§ **WORK INSTRUCTIONS**: Using the data below, find how many lines include the word "computer" and report that figure alone.

:: SOURCE DATA

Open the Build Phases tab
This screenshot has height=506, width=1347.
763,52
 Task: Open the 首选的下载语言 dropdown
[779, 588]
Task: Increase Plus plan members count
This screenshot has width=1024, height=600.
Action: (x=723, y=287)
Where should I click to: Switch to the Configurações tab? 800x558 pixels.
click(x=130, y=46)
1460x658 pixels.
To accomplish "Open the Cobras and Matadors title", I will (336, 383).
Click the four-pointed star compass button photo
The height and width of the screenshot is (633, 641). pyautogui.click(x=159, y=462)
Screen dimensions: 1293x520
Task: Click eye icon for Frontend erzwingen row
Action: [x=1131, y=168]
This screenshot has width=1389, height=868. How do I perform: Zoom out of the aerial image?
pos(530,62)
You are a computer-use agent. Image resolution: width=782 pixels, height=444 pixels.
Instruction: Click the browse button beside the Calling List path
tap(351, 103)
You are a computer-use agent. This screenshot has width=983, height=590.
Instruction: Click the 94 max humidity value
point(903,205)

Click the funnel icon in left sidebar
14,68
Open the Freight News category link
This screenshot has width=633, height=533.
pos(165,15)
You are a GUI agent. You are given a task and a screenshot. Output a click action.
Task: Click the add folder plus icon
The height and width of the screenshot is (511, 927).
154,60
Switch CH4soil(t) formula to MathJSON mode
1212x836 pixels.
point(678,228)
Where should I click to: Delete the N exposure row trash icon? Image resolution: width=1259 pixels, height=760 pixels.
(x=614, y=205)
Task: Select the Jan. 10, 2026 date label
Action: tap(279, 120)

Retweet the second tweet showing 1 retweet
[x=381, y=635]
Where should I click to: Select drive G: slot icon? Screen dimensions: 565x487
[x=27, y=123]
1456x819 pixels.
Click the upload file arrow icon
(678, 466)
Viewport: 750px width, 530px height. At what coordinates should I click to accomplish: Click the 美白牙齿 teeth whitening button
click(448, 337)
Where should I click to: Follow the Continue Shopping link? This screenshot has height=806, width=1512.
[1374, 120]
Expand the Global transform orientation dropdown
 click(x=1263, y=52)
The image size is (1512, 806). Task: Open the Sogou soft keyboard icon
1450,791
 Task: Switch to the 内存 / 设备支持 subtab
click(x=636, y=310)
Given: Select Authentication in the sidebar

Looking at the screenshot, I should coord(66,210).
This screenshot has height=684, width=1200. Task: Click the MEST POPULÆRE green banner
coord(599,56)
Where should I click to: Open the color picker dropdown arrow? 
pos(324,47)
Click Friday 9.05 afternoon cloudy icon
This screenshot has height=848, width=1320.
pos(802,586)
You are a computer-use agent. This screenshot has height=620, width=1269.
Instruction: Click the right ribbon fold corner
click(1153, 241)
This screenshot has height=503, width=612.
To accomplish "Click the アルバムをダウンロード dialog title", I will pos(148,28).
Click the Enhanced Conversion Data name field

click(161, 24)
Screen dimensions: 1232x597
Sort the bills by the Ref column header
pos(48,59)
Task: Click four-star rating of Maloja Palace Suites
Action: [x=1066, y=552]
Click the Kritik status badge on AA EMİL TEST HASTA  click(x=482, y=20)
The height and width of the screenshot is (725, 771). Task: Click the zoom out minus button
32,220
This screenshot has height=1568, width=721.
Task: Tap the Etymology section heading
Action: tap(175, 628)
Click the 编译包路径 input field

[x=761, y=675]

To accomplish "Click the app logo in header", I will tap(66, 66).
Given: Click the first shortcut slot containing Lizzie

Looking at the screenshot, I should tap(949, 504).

::::

§ **SOLVED PROBLEM**: 3